■ **Actions to take**
a - Write out word for word the stretch of the Docker Hub post from "To answer this" through "in the images.".
b - For each of the following statements, say yes or no according to the Docker Hub post, and quote the words from the post that decide it. (i) A Docker client pulling an image from a private Docker Registry must supply valid credentials. (ii) A public repository cannot be used as a private one. (iii) Hiding passwords, tokens and private keys contained in the images is one reason given for keeping images private.

## begin Quoted text

Monday 18 December 2017

Using public Docker Hub for private Golang project images


Ever wondered if you really have to either pay for a private Docker Hub repository or run your own private Docker Registry in order to keep your Docker images private? Might there a way to use a public repository as a private one? Yes, there is - read on!

To answer this question, let's take a step back and analyse the main reasons for keeping your Docker images private. In my experience, the reasons usually boil down to one of the following:
  1. Restricting access to who can pull the image containing the binaries and the configuration of a closed source project.
  2. Hiding confidential/sensitive information such as passwords, tokens and private keys contained in the images.


Problem

In order to pull an image from a private Docker Hub Repository or a private Docker Registry, a Docker client needs to provide valid credentials when pulling the image, either in the form of username/password or as a valid authentication token. Assuming that the credentials are kept private, access to the image is restricted to the people/systems that are in possession of those credentials.

## end Quoted text
## begin Dataset records

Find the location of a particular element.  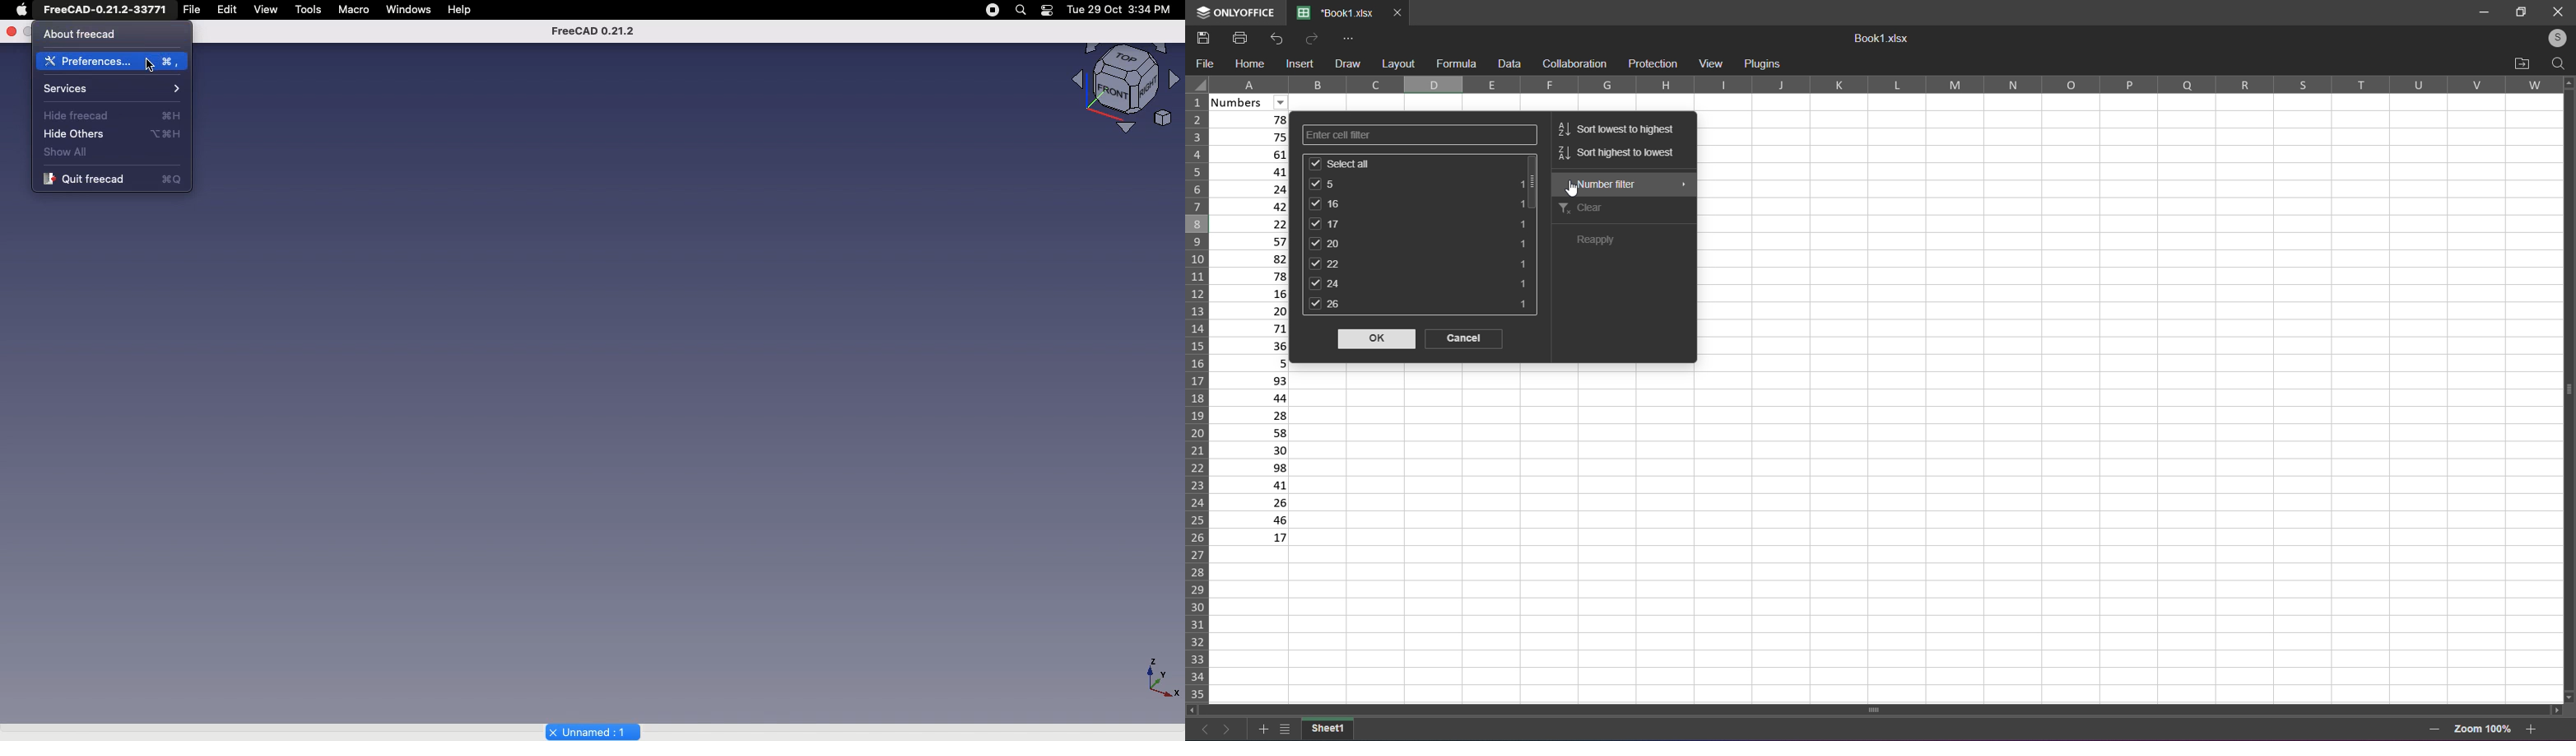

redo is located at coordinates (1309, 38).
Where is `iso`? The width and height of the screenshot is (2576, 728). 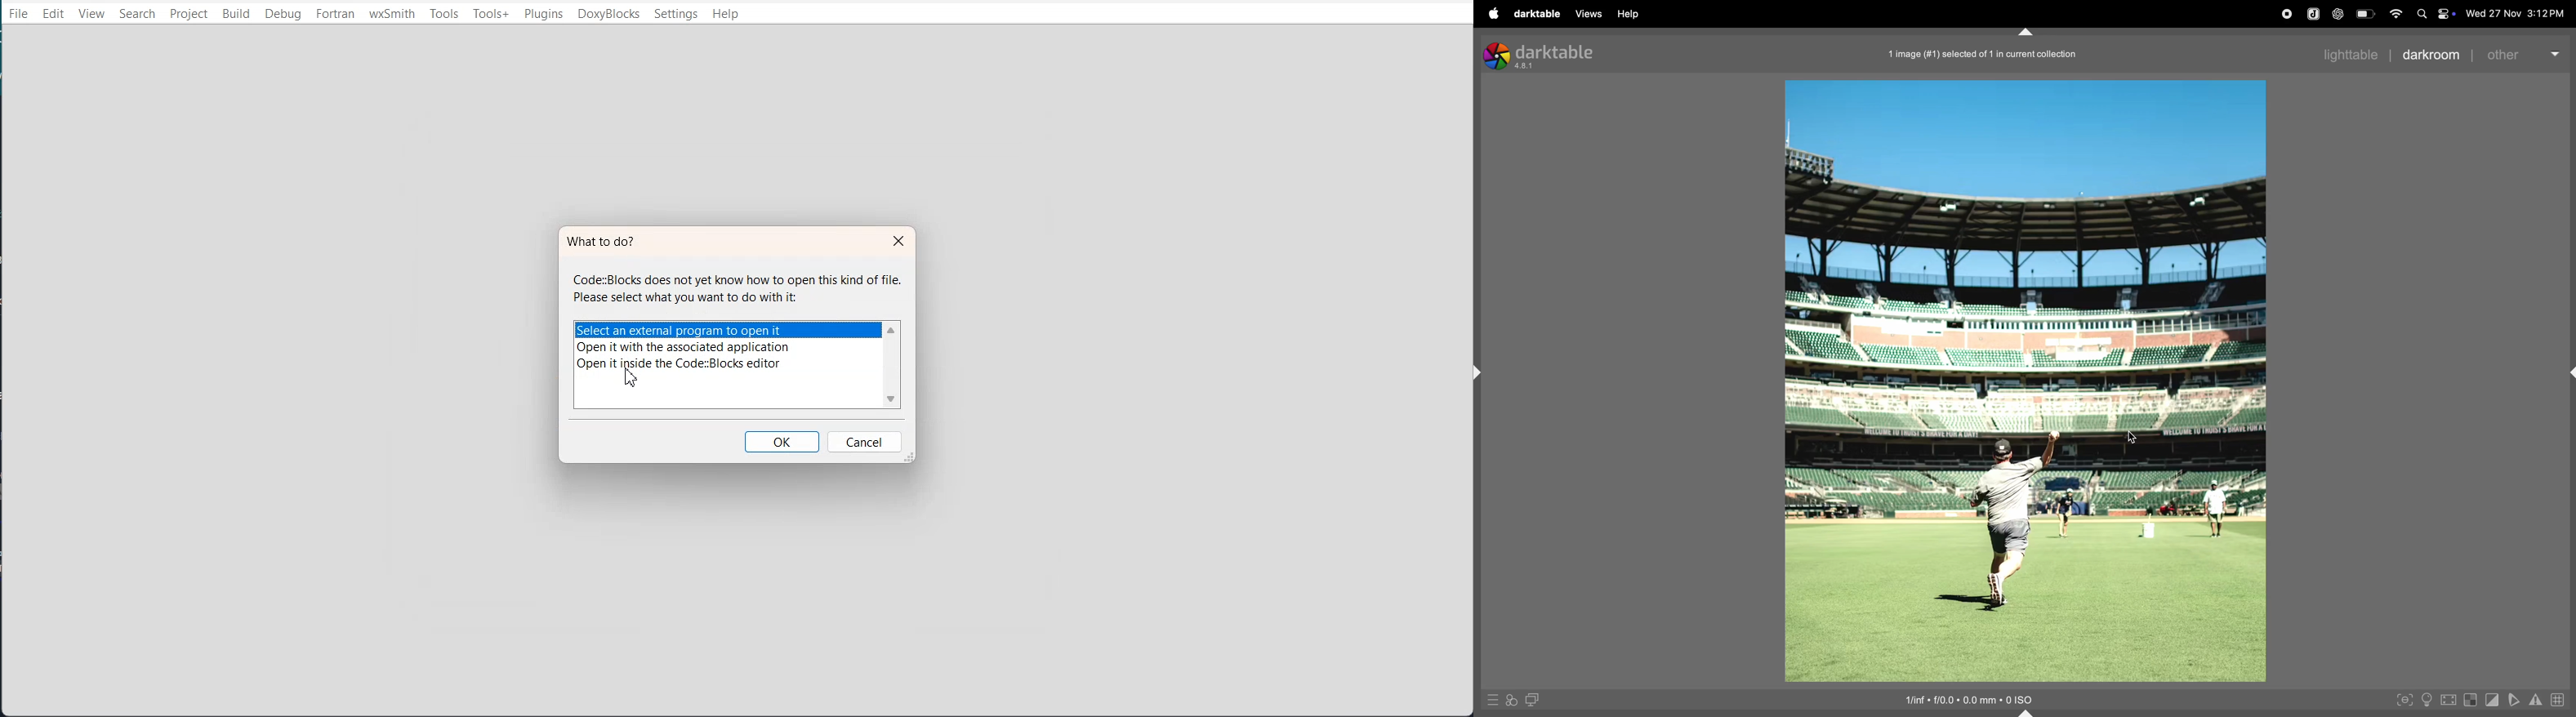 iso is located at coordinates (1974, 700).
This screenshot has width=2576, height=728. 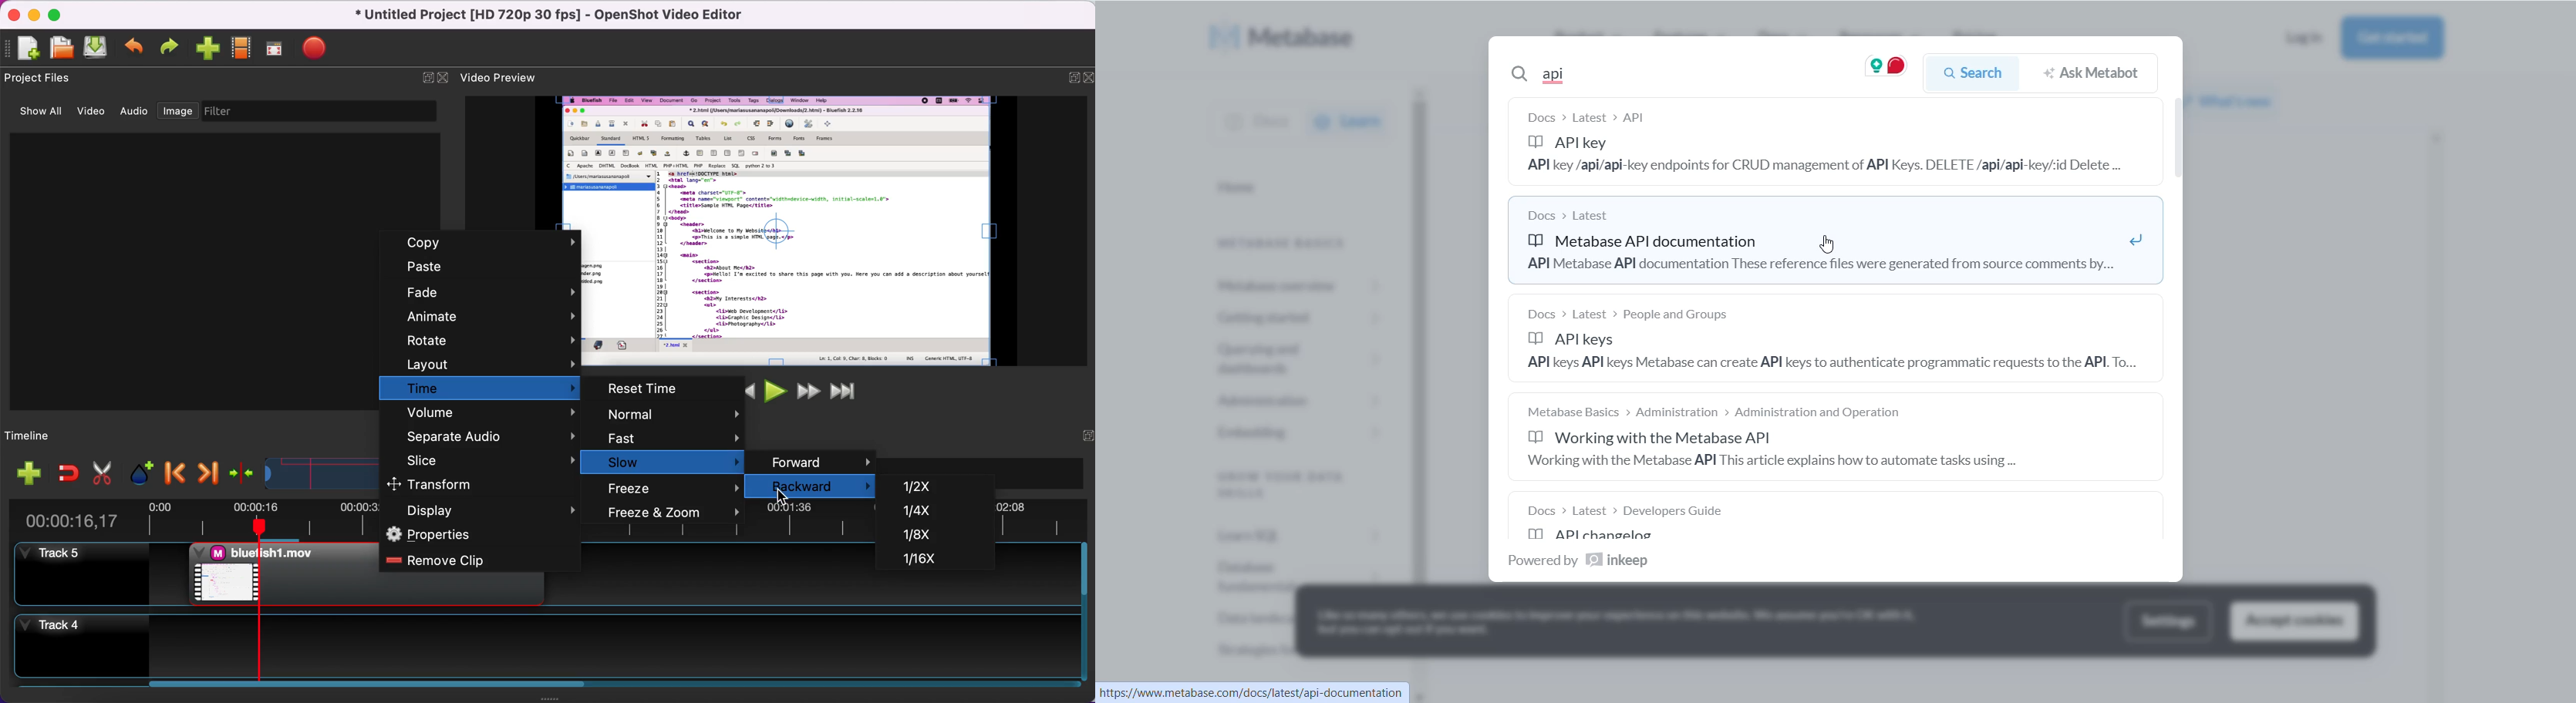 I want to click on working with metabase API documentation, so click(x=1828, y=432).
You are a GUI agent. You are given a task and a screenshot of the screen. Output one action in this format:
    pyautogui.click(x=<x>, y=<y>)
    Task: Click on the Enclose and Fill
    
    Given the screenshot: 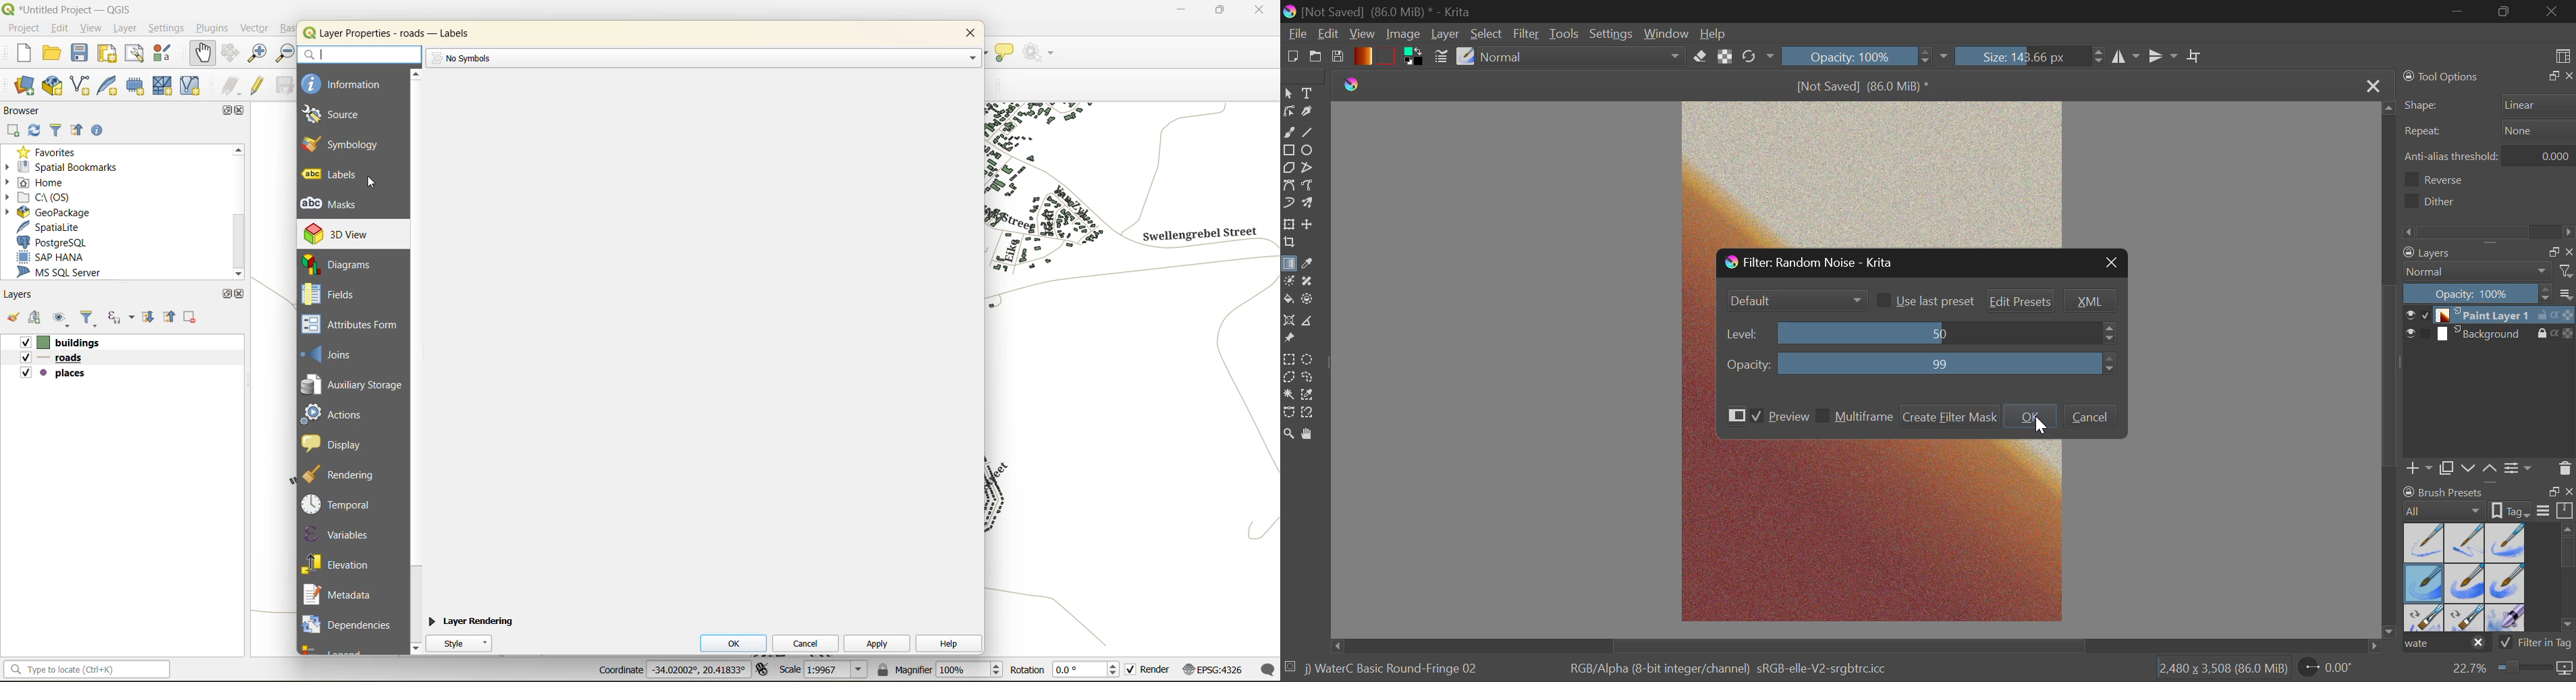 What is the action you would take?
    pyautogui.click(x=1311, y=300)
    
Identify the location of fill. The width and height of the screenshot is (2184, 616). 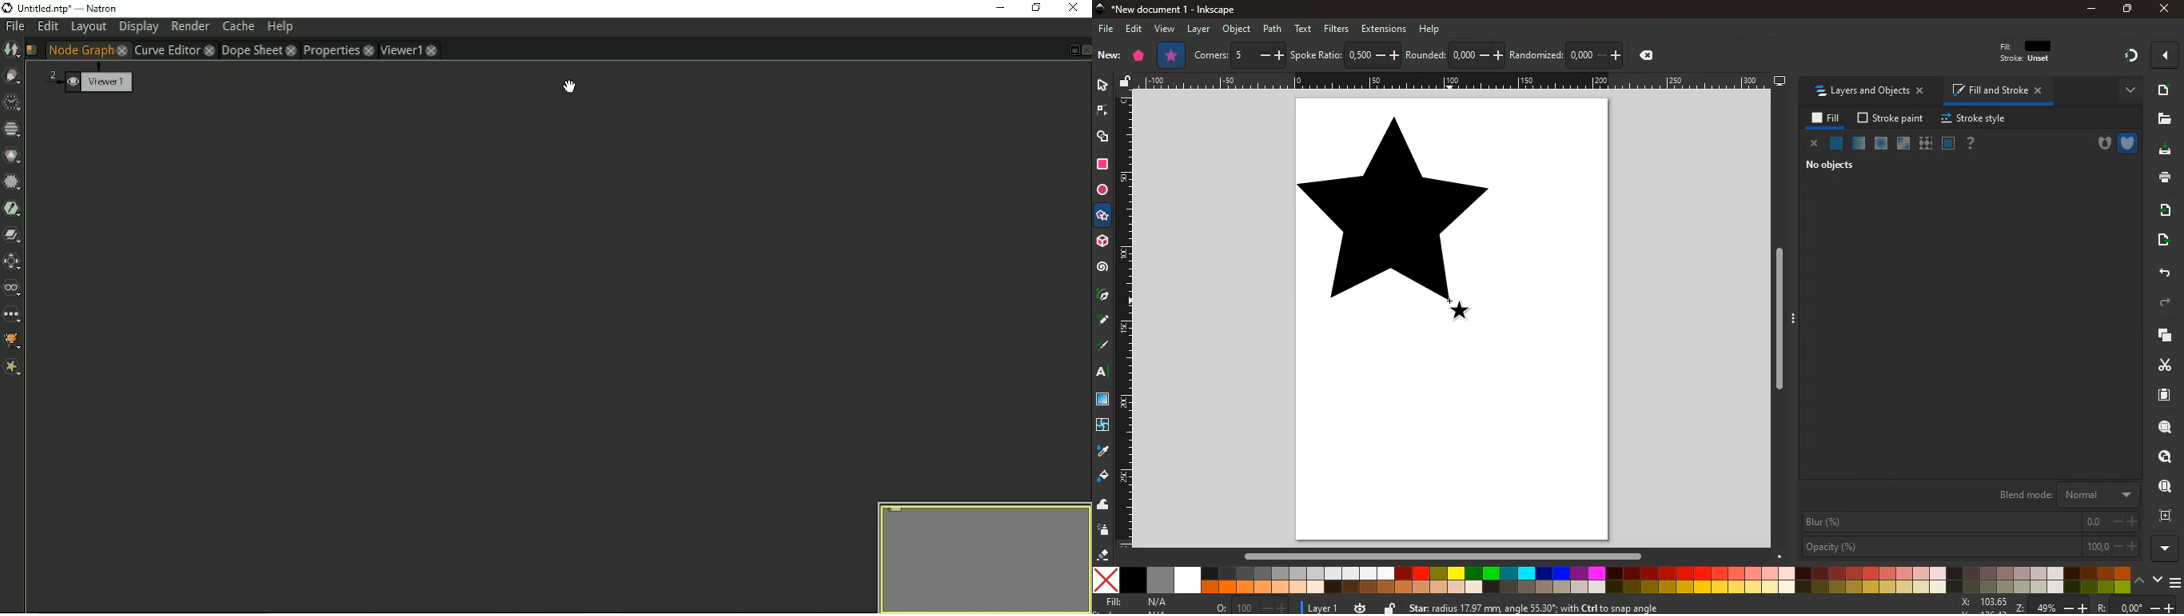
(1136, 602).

## end Dataset records

■ **Set of answers**
a -
To answer this question, let's take a step back and analyse the main reasons for keeping your Docker images private. In my experience, the reasons usually boil down to one of the following:
  1. Restricting access to who can pull the image containing the binaries and the configuration of a closed source project.
  2. Hiding confidential/sensitive information such as passwords, tokens and private keys contained in the images.

b -
(i) Yes: "a Docker client needs to provide valid credentials when pulling the image"
(ii) No: "Yes, there is - read on!"
(iii) Yes: "Hiding confidential/sensitive information such as passwords, tokens and private keys contained in the images."